In 1999, Nintendo Power nominated it as one of the best "bad guys" in video games. Siliconera writer Graham Russel picked the Liquid Metal Slime as his favorite Dragon Quest monster; he stated that he enjoyed it due to how much experience it gives upon being defeated, but liked it primarily due to enjoying the Liquid Metal Slime Japanese Nintendo 2DS and 3DS models. According to Magmix staff, fans of the series have found Metal Slime hunting in Dragon Quest III HD-2D Remake to be too easy, with staff citing the ability for one class in the game to learn the ability to guarantee critical hits and a new weapon that does guaranteed damage to multiple Metal Slimes. In another article, Magmix staff stated that, even if it feels like it has become easier, the Metal Slimes fleeing battle still made it a frustrating experience.

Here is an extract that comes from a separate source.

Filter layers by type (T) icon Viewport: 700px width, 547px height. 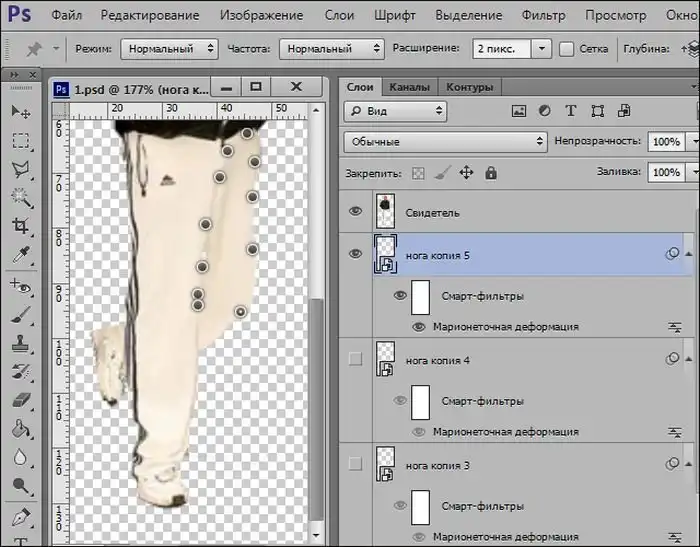(x=571, y=111)
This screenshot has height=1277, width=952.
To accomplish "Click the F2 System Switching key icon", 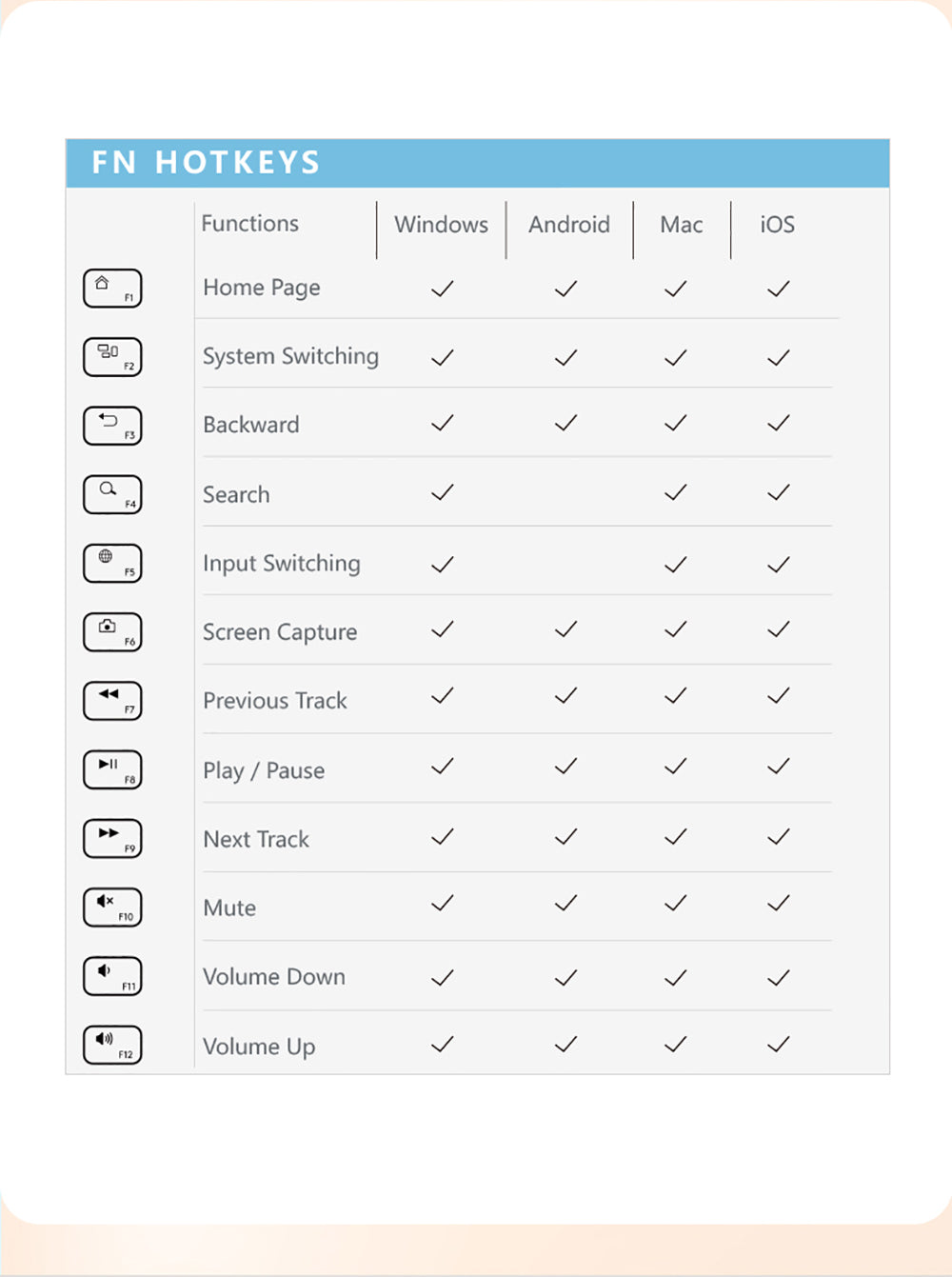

IGN Japan writer Takuya Watanabe believed that the gambling-like element involved in defeating Metal Slimes was a part of the thrill of fighting them, stating that it broke up the monotony of leveling up a character that was common in that time. Commenting on Metal Slimes in Dragon Quest I HD-2D Remake, he felt that hunting and fighting Metal Slime lacked the excitement he once had for it, citing a lack of special animation when they appear or effects when they are defeated. By comparison to later entries, Watanabe felt that it was monotonous and tedious, only sticking with it due to using a mod that prevented them from running away, which he felt made the process less frustrating yet not "dramatically" more enjoyable. The A.V. Club writer Jason Killingsworth described the Metal Slime as an "object of desire" rather than fear, stating that it serves to frustrate the players in part due to how it is nearly identical to a regular Slime despite being so difficult to kill. He discussed how managing to actually kill one, especially via a critical hit, stating that it triggered a "slot-machine jackpot of endorphins and experience points". Killingsworth argued that, to him, the Metal Slime represented contentment in life, being "close enough to grab but dances away with each attempt to grab hold".

===Analysis===
Reviewers have seen the Slime as symbolic of the Dragon Quest series in the same way that the Moogle represents Final Fantasy. Dragon Quest creator Yuji Horii speculated that the popularity of the Slimes may come from its cuteness, how it is easy to defeat, and while the protagonists change in every Dragon Quest game, the Slimes are always there. GamesRadar+ speculated that the intense "grinding", or fighting of enemies in the Dragon Quest series exposed players to an abundance of Slimes, but a positive association was created by their familiarity. Yoshiki Watabe, producer of Dragon Quest VIII, hypothesized its popularity came from it being a "well designed character", but "simple", being accessible to anyone.